Conference Coverage

In Bladder Cancer, New Systemic Treatments Arise

Options grow for patients who fail first-line therapy, says VA hematologist/oncologist.


 

MINNEAPOLIS -- A new era of systemic treatment for bladder cancer has arrived, a US Department of Veterans Affairs (VA) hematologist/oncologist told colleagues, and more changes await on the horizon.

“After a historically long dry spell, you're seeing novel drugs and combinations under investigation,” said Elizabeth Henry, MD, of Edward Hines, Jr. VA Hospital and Loyola University Medical Center in Chicago, Illinois, in a presentation at the annual meeting of the Association of VA Hematology/Oncology. “Our treatment paradigm will almost certainly continue to change.”

There’s a major need for new approaches in bladder cancer, Dr. Henry said. While the median survival for patients with metastatic disease treated has risen, it remains low at about 15 months. And, she said, the 5-year survival rate is about 15% with modern treatments.

Platinum-based chemotherapy is still the first-line treatment, she said, and cisplatin-based combos remain the standard. However, many patients are not eligible to take cisplatin because of factors such as reduced performance status, impaired renal function, peripheral neuropathy, hearing loss and heart failure. “Many patients have renal insufficiency and are platinum ineligible from the get-go,” Dr. Henry said.

In these patients, immune checkpoint inhibitors are an option, but research suggests they may lead to poorer survival in those with PDL1-low tumors. In 2018, the US Food and Drug Administration (FDA) advised their use as first-line treatment only in PDL1-high, cisplatin-ineligible patients or those who can’t undergo chemotherapy, she said.

As second-line therapy after platinum treatment, Dr. Henry said, several drugs targeting the PD1/PDL1 pathway are now FDA-approved with response rates at 15% to 25%; only 1 (pembrolizumab) has level 1 evidence from a phase 3 randomized clinical trial.

Single-agent chemotherapy is an option for patients who have worsened or cannot undergo treatment with immune checkpoint inhibitors. However, according to Dr. Henry, response rates are low (about 10%-15%) and there's no prospective or randomized control trial data showing a survival benefit.

What now? Targeted approaches are entering the picture. For example, fibroblast growth factor receptor inhibitors, which target a pathway that often mutates in bladder cancer. One drug, erdafitinib (Balversa), received FDA approval earlier this year based on a phase 2 trial data that showed an objective response rate (ORR) of 40%. Dr. Henry cautioned that unusual adverse effects can occur, including hyperphosphatemia (a disorder that boosts phosphate levels), ocular toxicity (which can lead to retinal detachment), and toxicity of the skin and hair.

“Patients need to be closely followed if they're starting this as a targeted drug,” Dr. Henry said.
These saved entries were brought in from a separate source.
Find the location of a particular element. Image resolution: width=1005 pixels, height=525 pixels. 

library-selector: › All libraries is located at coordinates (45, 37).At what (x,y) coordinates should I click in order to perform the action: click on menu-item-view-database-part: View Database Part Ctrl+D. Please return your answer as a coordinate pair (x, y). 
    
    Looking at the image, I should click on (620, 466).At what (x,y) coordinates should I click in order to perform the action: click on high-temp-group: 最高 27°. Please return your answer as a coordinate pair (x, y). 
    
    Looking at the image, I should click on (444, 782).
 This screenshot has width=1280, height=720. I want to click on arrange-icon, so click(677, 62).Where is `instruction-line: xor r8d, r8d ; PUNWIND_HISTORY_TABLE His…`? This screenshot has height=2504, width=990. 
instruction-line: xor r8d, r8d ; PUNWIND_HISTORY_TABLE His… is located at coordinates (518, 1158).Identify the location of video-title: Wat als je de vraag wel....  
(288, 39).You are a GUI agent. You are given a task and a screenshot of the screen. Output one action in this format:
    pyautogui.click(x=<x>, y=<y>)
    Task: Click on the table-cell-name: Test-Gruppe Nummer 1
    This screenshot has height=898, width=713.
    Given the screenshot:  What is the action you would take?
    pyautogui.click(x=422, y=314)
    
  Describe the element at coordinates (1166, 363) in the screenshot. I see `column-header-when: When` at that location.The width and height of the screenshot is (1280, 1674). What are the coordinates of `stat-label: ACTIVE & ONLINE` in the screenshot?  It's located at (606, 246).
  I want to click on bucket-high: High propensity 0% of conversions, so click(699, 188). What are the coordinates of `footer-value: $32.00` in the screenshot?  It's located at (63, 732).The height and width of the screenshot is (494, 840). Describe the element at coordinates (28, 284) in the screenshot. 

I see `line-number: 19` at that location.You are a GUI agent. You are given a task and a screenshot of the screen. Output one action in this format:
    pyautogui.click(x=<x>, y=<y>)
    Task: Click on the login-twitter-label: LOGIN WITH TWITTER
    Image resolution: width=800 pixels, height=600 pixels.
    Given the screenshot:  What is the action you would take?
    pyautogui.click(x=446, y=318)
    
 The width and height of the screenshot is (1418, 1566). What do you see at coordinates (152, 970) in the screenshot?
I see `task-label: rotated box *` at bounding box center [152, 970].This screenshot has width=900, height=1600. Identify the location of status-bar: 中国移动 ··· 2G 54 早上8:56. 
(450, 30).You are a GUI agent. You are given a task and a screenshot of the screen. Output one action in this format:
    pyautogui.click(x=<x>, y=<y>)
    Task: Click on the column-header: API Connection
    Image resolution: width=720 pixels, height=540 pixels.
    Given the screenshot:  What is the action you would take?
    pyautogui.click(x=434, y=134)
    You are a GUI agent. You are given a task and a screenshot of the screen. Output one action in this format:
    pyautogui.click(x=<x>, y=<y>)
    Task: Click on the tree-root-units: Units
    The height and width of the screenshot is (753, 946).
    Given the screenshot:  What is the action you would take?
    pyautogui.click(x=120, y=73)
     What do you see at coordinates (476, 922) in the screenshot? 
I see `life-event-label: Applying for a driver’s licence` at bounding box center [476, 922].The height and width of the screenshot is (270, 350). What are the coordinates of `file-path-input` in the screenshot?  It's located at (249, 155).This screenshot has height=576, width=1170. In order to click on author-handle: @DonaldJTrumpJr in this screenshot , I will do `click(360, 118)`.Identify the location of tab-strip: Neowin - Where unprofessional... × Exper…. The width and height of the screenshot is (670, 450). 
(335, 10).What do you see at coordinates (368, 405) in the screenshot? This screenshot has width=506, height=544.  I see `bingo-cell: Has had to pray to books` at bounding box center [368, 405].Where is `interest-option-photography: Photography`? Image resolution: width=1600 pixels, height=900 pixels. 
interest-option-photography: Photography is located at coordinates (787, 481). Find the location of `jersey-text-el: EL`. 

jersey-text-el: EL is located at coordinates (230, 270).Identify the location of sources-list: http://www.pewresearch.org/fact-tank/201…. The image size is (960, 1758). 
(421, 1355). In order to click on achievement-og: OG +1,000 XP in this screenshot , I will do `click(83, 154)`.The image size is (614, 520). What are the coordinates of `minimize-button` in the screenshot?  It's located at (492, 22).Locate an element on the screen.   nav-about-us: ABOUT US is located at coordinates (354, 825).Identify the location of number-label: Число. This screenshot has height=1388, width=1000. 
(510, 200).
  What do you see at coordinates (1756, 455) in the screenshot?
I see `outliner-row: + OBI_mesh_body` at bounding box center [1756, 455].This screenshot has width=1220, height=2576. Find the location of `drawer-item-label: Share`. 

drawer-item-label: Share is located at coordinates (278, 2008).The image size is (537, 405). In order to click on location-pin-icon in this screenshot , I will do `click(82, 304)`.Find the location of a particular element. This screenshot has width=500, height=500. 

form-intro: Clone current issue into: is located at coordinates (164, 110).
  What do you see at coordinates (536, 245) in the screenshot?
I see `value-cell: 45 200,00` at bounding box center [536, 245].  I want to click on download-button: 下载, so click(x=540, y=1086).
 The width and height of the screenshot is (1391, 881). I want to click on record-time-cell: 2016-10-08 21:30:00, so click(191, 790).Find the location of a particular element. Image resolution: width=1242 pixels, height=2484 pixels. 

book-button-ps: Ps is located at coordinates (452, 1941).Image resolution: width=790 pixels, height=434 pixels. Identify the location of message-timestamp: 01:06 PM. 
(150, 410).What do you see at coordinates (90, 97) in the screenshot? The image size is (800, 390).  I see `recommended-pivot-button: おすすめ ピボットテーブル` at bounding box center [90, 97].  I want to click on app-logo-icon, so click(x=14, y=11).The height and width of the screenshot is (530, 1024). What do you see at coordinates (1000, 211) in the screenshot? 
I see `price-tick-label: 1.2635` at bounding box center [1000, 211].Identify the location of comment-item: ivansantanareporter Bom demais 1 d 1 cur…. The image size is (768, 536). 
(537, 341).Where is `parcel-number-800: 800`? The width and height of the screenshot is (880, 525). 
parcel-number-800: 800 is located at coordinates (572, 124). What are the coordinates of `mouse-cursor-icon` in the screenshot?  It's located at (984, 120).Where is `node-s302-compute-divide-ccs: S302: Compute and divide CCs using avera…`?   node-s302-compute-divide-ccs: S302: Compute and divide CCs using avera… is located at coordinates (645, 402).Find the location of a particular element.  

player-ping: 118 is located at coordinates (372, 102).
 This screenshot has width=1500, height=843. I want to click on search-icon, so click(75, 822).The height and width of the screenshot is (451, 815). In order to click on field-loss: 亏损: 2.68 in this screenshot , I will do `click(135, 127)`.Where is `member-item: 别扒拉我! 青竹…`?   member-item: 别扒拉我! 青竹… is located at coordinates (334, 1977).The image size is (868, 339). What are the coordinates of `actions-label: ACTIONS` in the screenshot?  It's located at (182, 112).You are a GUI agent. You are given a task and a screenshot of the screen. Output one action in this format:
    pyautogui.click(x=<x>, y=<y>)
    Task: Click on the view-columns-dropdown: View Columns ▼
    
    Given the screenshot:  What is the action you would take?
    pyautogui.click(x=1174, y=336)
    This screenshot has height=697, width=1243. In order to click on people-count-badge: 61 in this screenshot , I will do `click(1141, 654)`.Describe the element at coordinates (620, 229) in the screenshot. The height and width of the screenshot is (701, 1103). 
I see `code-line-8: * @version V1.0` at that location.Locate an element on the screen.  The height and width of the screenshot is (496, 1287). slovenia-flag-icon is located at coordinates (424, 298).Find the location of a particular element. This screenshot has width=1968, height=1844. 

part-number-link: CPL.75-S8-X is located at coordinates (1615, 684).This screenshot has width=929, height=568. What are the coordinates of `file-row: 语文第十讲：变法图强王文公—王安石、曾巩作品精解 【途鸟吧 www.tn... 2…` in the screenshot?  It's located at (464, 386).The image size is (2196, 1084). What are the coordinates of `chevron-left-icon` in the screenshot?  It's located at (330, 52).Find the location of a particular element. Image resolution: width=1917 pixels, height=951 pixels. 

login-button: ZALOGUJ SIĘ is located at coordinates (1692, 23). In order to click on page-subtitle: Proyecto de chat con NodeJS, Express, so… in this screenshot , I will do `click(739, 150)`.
Anti-Nectin-4 antibody drug conjugate, which targets urothelial carcinomas with uniformly high expression of the Nectin-4 cell surface marker, also is showing promise. Recent research suggests a “remarkable” ORR of 42% and nearly 8 months duration of response, she said.

Adverse effects include rash, peripheral neuropathy, and hyperglycemia. “Overall, this is thought to be a relatively well-tolerated therapy,” she said.

In terms of other advances, “we are moving closer to an era of molecular subtype-specific therapeutic strategies,” Dr. Henry said, and the National Comprehensive Cancer Network recommends early molecular testing in stage IIIB/IV urothelial cancer. “It can help facilitate treatment decisions and prevent delays in later lines of therapy, although we're still limited by development of individualized biomarker assays for specific drugs.”